Coaches have always had to walk on a razor's edge. There's an element of truth in the old saying that there are only two kinds of coaches, those who are sacked, and those about to be sacked.
Results alone can be their downfall.
There wouldn't be a more well-liked man in New Zealand rugby than Colin Cooper, but the distressing lack of success for the Chiefs this year sees him under huge pressure.
What's a new twist is seeing coaches whose charges have been successful being fired because while their team, or individuals, may have won, the sportspeople involved found the process untenable.
The most bizarre case came in January, when New Zealand women's hockey coach Mark Hager resigned.

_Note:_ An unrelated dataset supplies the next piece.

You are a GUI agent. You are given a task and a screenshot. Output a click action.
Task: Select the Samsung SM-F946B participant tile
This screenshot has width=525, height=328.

The Black Sticks had won a gold medal at the Commonwealth Games, but despite the success, an official report said half the players in the Black Sticks from 2016 to 2018 had "concerns about the environment".
Winning is usually a panacea for all ills in sport, but it wasn't enough to keep Hager's position secure.
Rugby hasn't always been a leader in social change, but it does seem that even in a sport where traditions don't easily die, there is a new approach to moulding a team, one where the path to victory is more generous-spirited to individuals.
During the week Beauden Barrett told me how much things had changed inside the All Blacks for new players since he arrived as a nervous, slightly intimidated rookie in 2012.
"We feel the best way to get the most out of the younger guys is to be a bit more welcoming, and let them express themselves a bit more."
Inclusiveness is a word with the cliched feel of a Parnell ad agency think tank.
The reality in 2019 is that coaches and teams who actually live by the idea are less likely to find rocks in the pathway to success.